Befürworter_innen von Social Freezing unterstreichen, dass Frauen nicht mehr vor die Wahl zwischen Karriere oder Familie gestellt sind.

Den weiblichen Körper überwinden?

Unternehmen, welche ihren weiblichen Angestellten dieses Prozedere bezahlen, argumentieren, ihnen damit entgegenzukommen. Dem beruflichen Fortkommen und der Karriere stünde also keine unerwartete Schwangerschaft mehr im Weg. Durch das Einfrieren von Eizellen können Frauen sich zu einem späteren Zeitpunkt in ihrer Karriere, wenn sie ihre berufliche Position bereits abgesichert haben, dem möglichen Kinderwunsch widmen. (Jungen) Frauen wird dabei suggeriert, dass Kinderwunsch und Karriereziele voneinander getrennt werden können, ohne auf eines der beiden verzichten zu müssen. Befürworter_innen von Social Freezing unterstreichen, dass Frauen nicht mehr vor die Wahl zwischen Karriere oder Familie gestellt sind. Biologische, sowie ökonomische Zwänge seien obsolet, lautet das Argument: Haben Frauen erst einmal die Möglichkeit, ihre Eizellen einfrieren zu lassen, können sie sich zu einem späteren Zeitpunkt in ihrem Leben befruchten lassen. In dem Film „Future Baby: how far do we go“, der im Rahmen des Forum Alpbach 2016 gezeigt wurde, rät Carl Djerassi, der in Wien geborene Erfinder der ersten Antibabypille, jungen Frauen, sich Eizellen entnehmen, einfrieren und sich dann in der Folge sterilisieren zu lassen. Dadurch ließe sich das leidige Verhütungsthema endlich umgehen. Unerwähnt bleibt oftmals, dass Schwangerschaften in höherem Alter für den weiblichen Körper (noch) anstrengender sind und höhere Risiken bergen. Kindererziehung erweist sich in höherem Alter für Männer wie auch Frauen als anstrengender.

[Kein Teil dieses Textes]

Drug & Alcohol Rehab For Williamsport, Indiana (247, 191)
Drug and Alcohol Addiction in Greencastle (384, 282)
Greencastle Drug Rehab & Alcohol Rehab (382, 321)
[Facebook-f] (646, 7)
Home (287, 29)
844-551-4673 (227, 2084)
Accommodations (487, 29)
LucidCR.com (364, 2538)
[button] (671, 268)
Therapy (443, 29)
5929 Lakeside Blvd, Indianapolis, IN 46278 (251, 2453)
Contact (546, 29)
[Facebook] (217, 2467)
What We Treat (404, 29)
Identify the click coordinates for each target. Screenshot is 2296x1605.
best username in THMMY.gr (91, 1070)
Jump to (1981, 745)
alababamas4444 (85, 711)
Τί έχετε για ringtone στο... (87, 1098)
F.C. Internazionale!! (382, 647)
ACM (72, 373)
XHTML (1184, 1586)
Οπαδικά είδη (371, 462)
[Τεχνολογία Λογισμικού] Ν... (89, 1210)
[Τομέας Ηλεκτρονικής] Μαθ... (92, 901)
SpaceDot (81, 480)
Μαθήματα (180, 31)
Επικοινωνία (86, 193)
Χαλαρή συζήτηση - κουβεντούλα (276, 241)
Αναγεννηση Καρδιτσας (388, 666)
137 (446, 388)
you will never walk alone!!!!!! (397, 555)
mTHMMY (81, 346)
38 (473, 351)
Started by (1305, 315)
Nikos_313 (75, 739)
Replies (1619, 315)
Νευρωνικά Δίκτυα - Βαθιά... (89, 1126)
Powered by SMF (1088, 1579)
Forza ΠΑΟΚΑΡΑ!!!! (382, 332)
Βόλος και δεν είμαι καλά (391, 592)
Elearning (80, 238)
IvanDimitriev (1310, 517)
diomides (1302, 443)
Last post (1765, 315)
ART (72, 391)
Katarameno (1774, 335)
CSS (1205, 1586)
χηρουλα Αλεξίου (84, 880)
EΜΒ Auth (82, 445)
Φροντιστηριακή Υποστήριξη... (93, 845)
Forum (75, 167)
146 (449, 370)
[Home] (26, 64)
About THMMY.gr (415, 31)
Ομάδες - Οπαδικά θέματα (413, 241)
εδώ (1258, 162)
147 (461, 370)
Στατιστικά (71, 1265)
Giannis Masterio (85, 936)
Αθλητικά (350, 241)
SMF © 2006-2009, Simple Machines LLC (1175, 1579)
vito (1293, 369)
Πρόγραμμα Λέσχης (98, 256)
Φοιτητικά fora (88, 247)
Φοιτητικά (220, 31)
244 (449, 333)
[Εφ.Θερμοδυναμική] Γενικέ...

Social Freezing bekämpft die Symptome einer Arbeitswelt, in der Frauen zwischen Karriere und Kinderwunsch entscheiden müssen.

Der andere Blickwinkel

Manche mögen nun Social Freezing mit der Überwindung biologischer und ökonomischer Zwänge gleichsetzen. Andererseits kann Social Freezing aber auch als die Unterwerfung des weiblichen Körpers unter ökonomische Strukturen verstanden werden. In Individualfällen mag Social Freezing überzeugend erscheinen. Die gesamtgesellschaftlichen Konsequenzen sind jedoch weitreichend. Es ist daher notwendig, die Sache auch aus einer anderen Perspektive zu betrachten. Was uns hier als attraktive Lösung zur Überwindung des scheinbaren Widerspruchs zwischen Familie und Karriere präsentiert wird, scheint sich bei einem zweiten Blick als Symptombekämpfung zu entpuppen.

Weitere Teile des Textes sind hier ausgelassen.